— Exercise —
Set down exactly the stretch of lines below that opens at the line containing "Where should I click to: Click the divider" and continues through the last line of the entries, and nothing else.

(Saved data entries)
────────────────────

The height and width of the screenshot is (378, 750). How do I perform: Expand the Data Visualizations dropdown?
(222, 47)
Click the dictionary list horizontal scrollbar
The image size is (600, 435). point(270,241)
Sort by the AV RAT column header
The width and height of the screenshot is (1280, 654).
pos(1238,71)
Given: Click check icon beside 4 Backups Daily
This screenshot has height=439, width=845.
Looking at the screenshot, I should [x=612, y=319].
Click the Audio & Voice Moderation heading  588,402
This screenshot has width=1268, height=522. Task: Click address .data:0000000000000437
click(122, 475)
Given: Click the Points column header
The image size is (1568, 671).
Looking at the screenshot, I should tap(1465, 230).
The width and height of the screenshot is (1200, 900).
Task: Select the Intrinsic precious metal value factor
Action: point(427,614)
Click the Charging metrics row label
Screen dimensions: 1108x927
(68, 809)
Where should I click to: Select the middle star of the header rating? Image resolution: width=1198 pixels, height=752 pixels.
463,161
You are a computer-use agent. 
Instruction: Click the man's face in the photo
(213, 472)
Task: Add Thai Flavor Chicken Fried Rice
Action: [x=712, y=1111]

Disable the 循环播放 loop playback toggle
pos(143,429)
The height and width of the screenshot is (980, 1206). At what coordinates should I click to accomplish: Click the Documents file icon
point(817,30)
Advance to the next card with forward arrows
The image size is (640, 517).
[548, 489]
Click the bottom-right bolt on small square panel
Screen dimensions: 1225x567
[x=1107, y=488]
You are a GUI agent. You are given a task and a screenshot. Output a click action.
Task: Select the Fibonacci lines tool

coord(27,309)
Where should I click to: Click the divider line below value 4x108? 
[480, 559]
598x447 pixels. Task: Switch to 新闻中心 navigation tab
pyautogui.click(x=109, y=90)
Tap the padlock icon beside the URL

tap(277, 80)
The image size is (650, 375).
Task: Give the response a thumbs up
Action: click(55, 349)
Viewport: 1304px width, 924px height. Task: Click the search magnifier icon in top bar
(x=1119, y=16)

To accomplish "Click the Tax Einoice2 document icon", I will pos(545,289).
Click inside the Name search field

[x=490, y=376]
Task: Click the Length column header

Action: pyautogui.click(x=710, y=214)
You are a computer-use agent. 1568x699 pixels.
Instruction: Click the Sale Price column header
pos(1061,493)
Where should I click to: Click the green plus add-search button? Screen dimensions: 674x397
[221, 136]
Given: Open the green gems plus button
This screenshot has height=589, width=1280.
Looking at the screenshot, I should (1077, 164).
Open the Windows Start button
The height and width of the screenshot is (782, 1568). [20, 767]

────────────────────

— Task output —
Where should I click to: Click the divider line below value 4x108? 
[480, 559]
598x447 pixels. Task: Switch to 新闻中心 navigation tab
pyautogui.click(x=109, y=90)
Tap the padlock icon beside the URL

tap(277, 80)
The image size is (650, 375).
Task: Give the response a thumbs up
Action: click(55, 349)
Viewport: 1304px width, 924px height. Task: Click the search magnifier icon in top bar
(x=1119, y=16)

To accomplish "Click the Tax Einoice2 document icon", I will pos(545,289).
Click inside the Name search field

[x=490, y=376]
Task: Click the Length column header

Action: pyautogui.click(x=710, y=214)
You are a computer-use agent. 1568x699 pixels.
Instruction: Click the Sale Price column header
pos(1061,493)
Where should I click to: Click the green plus add-search button? Screen dimensions: 674x397
[221, 136]
Given: Open the green gems plus button
This screenshot has height=589, width=1280.
Looking at the screenshot, I should (1077, 164).
Open the Windows Start button
The height and width of the screenshot is (782, 1568). [20, 767]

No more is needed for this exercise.